SIX OVAL: Users Guide (version 0.5.0)

This article describes the SIX OVAL usage and a bit of internal details.

1. Domain Model

1.1 Introduction

Open Vulnerability and Assessment Language (OVAL®) is a language to standardize the three main steps of the assessment process:

• representing configuration information of systems for testing,
• analyzing the system for the presence of the specified machine state (vulnerability, configuration, patch state, etc.), and
• reporting the results of this assessment.

System information, a specific machine state, and the results of an assessment are written in XML which are conform to OVAL System Characteristics, Definition, and Results schemas, respectively. These schemas are defined using W3C's XML Schema.

The Domain Model of SIX OVAL is a set of Java classes which reflects the OVAL Definition, System Characteristics, and Results schemas. In this model, several interfaces and abstract classes, that are not appear in the OVAL schema, are introduced from an object-oriented point of view.

1.2 Java Class Mapping

Table 1 represents the mapping from the OVAL namespaces to the Java packages.

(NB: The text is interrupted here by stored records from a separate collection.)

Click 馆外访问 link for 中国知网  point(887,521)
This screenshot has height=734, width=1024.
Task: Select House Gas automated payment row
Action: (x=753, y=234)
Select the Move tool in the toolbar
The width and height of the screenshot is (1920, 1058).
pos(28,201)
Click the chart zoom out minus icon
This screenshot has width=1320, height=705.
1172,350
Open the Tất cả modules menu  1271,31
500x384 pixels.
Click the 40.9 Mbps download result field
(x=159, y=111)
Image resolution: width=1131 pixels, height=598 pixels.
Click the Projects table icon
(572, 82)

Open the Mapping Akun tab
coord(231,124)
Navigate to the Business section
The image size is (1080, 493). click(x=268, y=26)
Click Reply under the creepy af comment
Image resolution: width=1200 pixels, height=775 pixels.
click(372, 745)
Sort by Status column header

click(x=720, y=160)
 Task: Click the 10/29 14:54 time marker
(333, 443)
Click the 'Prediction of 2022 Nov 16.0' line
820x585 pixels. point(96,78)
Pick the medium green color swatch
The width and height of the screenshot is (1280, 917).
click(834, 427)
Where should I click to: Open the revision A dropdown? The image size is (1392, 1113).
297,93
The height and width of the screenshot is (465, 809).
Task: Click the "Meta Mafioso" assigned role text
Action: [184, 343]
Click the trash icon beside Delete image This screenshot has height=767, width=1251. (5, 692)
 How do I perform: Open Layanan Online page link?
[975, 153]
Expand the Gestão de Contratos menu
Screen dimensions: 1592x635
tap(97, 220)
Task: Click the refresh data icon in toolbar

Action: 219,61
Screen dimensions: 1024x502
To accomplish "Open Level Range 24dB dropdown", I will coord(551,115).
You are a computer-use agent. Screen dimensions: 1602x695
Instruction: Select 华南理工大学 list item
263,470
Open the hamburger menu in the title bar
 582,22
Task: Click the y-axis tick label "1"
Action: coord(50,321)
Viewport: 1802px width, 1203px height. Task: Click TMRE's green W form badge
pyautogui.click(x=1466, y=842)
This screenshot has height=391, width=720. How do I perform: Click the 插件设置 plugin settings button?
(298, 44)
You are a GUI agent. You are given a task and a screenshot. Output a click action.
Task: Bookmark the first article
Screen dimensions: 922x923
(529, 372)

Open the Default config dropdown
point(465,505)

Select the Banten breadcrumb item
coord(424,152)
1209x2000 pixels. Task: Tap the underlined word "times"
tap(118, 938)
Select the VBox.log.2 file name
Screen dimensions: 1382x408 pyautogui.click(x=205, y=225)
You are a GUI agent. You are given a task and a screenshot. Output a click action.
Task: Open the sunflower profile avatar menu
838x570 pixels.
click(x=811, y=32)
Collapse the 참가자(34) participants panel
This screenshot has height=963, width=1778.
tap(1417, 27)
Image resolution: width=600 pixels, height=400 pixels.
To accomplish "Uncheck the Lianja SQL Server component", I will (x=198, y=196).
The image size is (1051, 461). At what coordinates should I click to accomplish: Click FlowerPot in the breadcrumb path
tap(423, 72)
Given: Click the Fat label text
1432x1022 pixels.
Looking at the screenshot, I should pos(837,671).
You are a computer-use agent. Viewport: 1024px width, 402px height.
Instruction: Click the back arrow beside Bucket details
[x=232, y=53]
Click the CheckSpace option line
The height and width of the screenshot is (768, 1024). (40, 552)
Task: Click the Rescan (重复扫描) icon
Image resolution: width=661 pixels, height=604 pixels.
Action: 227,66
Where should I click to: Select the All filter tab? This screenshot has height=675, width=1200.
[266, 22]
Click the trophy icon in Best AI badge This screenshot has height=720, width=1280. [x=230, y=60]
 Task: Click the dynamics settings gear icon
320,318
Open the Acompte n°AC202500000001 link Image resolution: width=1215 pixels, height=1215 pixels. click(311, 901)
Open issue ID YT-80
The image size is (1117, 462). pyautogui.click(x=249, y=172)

The naming of Java classes and their properties are straightforward. We keep the following regulations to have respect for Java naming convensions:

• The postfix "Type" of the OVAL schema's type name is removed in the corresponding Java class name. For example, the OVAL "DefinitionType" type is mapped to the Java "Definition" class.
• Underscores are removed and the camel cases are used. For example, the OVAL "oval_definitions" element is mapped to the Java "OvalDefinitions" class.
• The Java reserved words and well-known names are avoided. For example, the OVAL "ObjectType" type is mapped to the Java "SystemObject" class.

1.3 OVAL Definition Model

The main entities of the OVAL Definition schema, Definition, Test, Object, State, and Variable, are defined as subclasses of the abstract classes as shown in Figure 1.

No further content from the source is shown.